Cakka membuka cokelatnya sembarangan
lalu melahapnya perlahan. Ia terus memperhatikan Shilla dan Oik dari sudut
matanya. Kedua gadis itu telah membuka kemasan cokelatnya masing-masing dan
bersiap melahapnya.
Cakka terkesiap begitu melihat
Shilla langsung melahap cokelat tersebut. Berbeda dengan Oik... gadis mungil
itu membuang terlebih dahulu kacang mede yang terkandung di dalamnya. Kenapa ga dari dulu aja gue ketemu dia?
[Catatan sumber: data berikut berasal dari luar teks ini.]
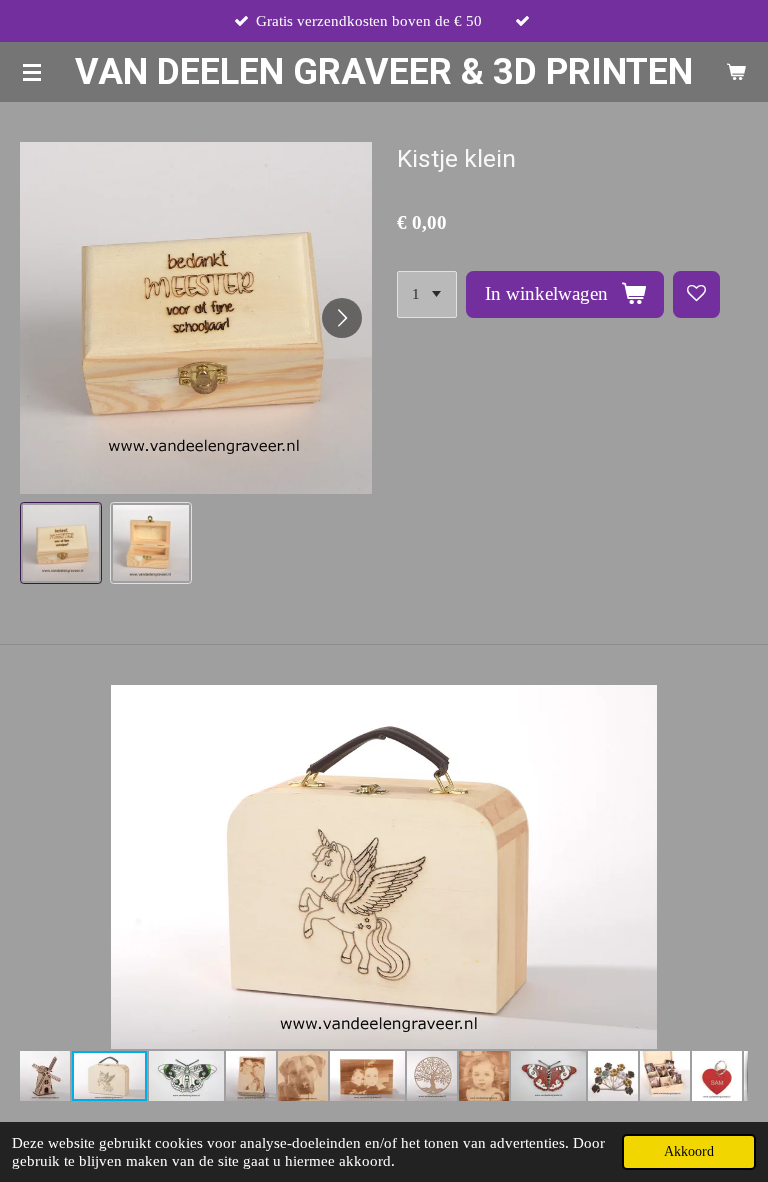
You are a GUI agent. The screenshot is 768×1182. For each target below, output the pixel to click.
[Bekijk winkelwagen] (736, 72)
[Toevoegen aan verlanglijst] (696, 294)
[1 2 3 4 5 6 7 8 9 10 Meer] (427, 294)
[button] (61, 543)
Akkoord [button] (689, 1151)
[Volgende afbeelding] (342, 318)
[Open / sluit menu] (32, 72)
Kenapa ga dari kemarin-kemarin aja?
“Lala...” Cakka bergumam lirih.
Shilla –yang merasa nama kecilnya
disebut– segera menengok ke arah Cakka, “Kenapa, Kka? Tumben kamu manggil aku
Lala.”
Cakka menatap Shilla tajam, “Ga.
Bukan apa-apa.”
**
Gadis berambut pendek itu berjalan
di antara gundukan tanah liat bernisan dengan membawa sebuket mawar putih di
tangan kanannya. Ia mengenakan pakaian serba hitam, selendang hitam, dan kaca
mata hitam.
Ia berhenti di depan sebuah gundukan
tanah dengan nisan bertuliskan Andryos Aryanto. Gadis berambut pendek itu jatuh
terduduk dengan air mata yang mengucur deras dari kedua bola matanya. Perlahan,
diletakkannya buket mawar putih itu di dekat nisan.
“Hay, Deb..” sapanya. Ia menyeka air
matanya sejenak. “Apa kabar kamu di Surga sana?” senyum getirnya pun muncul.
“Maaf, ya, aku baru bisa kemari hari
ini. Sebenernya kemarin aku mau ke sini. Kamu ingat, kan? Kemarin tepat sepuluh
tahun kamu pergi.”
Angin berhembus pelan, membantu
gadis itu mengeringkan air matanya. Walaupun begitu, kristal-kristal itu masih
terus luruh tak terkendali.
“Aku kangen kamu, Debo,”
Gadis itu menunduk dalam. Mengingat
kembali kejadian sepuluh tahun lalu. Debo –sapaan akrab Andryos Aryanto– pergi
meninggalkannya untuk selama-lamanya tanpa berpamitan dulu kepadanya. Rindunya
pada laki-laki berwajah kalem itu sudah membuncah. Juga dendamnya pada
seseorang yang –ia anggap– membunuh Debo.
**
Seorang lelaki dan seorang gadis
sedang bersitegang di teras sebuah kediaman mewah. Terlihat sang gadis yang
terus berkeras kepala dan tak mendengarkan ucapan lelaki di hadapannya. Tak
ketinggalan, sang lelaki pun juga berkeras kepala menuntut sang gadis menuruti
perkataannya.
“Lo harus berhenti! Berhenti lakuin
ini semua!” sang lelaki kembali melancarkan aksi memaksanya.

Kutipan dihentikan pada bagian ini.